-- Begin --

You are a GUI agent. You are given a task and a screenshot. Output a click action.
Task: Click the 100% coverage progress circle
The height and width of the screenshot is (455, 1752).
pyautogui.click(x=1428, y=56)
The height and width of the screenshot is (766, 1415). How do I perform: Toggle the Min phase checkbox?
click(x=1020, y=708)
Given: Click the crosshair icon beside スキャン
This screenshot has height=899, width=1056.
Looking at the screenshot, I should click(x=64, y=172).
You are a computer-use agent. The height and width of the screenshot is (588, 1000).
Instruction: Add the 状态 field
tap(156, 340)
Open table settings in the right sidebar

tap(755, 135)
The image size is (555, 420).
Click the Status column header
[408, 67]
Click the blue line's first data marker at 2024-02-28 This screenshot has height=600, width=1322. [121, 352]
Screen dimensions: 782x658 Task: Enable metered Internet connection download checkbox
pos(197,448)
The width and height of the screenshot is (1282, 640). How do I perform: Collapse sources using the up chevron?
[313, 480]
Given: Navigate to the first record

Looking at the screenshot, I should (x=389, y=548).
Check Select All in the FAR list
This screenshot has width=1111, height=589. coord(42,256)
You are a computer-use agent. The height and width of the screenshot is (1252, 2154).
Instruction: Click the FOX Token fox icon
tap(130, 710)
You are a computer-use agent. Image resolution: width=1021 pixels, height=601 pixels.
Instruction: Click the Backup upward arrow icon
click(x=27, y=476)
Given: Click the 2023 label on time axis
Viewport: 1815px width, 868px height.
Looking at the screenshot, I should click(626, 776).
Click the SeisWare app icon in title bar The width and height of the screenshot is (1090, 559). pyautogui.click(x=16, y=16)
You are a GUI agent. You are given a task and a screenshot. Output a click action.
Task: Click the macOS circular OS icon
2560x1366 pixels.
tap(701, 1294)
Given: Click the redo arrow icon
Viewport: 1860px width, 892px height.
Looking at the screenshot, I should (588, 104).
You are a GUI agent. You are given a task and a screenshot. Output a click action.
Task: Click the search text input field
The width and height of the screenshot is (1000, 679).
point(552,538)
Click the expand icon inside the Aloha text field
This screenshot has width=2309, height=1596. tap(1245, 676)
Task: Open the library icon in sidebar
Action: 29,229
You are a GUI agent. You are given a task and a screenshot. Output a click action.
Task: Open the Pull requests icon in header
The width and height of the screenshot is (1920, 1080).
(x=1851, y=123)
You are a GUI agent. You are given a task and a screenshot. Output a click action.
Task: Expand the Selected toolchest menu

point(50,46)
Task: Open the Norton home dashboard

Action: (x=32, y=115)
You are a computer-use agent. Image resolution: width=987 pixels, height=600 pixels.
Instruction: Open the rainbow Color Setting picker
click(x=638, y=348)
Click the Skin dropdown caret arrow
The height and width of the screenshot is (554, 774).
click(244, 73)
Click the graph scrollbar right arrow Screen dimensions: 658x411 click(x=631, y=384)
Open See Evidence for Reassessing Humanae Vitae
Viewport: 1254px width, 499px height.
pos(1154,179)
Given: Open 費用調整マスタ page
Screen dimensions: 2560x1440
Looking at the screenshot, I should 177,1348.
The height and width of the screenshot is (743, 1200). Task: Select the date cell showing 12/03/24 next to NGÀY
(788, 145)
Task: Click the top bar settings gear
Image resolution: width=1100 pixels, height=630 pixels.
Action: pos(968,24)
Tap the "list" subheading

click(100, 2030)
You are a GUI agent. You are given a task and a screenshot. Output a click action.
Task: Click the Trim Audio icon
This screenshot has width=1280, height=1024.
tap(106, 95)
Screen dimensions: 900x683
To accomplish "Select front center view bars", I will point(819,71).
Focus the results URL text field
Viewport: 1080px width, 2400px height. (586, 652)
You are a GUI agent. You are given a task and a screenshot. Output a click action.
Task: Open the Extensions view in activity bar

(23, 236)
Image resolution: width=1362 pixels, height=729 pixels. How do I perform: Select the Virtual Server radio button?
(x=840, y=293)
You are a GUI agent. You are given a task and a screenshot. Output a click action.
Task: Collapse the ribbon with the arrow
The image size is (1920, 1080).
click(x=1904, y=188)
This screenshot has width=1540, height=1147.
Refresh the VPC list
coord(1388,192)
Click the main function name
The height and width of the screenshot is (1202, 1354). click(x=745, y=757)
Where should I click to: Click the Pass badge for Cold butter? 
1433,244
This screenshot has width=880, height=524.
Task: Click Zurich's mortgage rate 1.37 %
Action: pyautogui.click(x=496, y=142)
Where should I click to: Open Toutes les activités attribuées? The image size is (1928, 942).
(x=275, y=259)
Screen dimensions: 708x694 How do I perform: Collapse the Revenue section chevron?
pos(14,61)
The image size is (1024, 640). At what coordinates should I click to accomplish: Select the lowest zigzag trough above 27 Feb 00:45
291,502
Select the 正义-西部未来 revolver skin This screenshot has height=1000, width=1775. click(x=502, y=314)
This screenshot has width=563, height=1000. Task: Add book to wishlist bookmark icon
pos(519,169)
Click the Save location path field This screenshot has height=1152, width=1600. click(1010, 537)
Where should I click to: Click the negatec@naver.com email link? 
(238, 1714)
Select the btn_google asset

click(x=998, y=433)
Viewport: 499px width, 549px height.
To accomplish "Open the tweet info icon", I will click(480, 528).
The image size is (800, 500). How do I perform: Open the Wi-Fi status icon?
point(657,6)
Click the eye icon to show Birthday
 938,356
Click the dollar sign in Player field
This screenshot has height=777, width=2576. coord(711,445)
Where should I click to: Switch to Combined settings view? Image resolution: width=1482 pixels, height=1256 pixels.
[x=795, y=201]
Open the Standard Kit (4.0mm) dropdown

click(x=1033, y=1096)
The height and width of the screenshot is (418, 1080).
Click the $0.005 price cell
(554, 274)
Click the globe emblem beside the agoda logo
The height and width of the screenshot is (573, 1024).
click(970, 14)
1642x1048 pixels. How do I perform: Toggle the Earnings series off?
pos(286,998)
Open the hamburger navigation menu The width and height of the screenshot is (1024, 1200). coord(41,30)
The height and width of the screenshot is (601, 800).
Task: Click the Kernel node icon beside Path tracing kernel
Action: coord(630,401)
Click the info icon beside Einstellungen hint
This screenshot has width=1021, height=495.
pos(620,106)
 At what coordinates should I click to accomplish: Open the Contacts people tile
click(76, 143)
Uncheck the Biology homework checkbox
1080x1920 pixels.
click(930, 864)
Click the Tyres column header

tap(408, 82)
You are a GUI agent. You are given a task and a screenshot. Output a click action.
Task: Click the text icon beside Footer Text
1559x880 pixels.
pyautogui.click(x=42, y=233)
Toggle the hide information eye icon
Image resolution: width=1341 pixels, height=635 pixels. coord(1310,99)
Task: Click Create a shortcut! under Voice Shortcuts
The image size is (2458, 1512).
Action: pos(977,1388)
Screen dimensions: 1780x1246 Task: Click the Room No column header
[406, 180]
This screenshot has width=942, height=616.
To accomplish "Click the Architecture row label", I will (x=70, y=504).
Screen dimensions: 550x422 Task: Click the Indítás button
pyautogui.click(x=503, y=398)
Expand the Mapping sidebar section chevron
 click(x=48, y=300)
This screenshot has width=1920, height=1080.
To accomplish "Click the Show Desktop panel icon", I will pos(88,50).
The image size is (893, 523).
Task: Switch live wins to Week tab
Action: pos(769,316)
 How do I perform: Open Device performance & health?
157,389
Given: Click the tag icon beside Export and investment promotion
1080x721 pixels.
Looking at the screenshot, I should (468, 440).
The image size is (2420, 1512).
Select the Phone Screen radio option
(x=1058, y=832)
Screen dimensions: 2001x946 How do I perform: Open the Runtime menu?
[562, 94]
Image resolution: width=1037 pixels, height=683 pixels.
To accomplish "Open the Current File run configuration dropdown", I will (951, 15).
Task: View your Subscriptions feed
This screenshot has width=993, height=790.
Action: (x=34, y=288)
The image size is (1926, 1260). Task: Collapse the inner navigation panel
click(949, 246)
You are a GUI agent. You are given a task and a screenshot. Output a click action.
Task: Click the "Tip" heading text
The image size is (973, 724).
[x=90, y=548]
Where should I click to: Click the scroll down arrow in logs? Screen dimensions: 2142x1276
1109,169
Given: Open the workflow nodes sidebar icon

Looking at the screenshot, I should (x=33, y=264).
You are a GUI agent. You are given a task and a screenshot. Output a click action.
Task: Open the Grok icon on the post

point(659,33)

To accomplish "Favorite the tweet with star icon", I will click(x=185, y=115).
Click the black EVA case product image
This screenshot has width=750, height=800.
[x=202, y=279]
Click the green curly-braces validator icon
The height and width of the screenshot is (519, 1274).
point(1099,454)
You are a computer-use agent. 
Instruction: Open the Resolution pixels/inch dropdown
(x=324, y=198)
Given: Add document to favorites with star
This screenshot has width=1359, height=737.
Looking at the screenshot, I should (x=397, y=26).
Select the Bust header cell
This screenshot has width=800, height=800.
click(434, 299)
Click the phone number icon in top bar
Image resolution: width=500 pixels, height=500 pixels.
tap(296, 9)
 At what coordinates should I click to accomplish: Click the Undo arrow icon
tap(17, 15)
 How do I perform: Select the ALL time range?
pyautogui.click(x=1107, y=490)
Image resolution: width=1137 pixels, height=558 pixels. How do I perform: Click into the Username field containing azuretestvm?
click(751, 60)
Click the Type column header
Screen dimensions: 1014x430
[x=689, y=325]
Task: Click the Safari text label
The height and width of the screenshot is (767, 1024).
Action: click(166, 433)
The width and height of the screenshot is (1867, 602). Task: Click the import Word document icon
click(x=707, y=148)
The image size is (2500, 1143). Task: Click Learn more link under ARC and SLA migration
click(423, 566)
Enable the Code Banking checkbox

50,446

-- End --

Requirement
Can you give the entries from the part that opens with the line containing "Click the dollar sign in Player field" and closes with the line containing "click(x=1033, y=1096)" as a two-column CSV with the headers instruction and response? Use one row per entry, put each value in one quoted field, and turn line breaks into spaces.

Solved problem
instruction,response
"Click the dollar sign in Player field","This screenshot has height=777, width=2576. coord(711,445)"
"Where should I click to: Switch to Combined settings view? Image resolution: width=1482 pixels, height=1256 pixels.","[x=795, y=201]"
"Open the Standard Kit (4.0mm) dropdown","click(x=1033, y=1096)"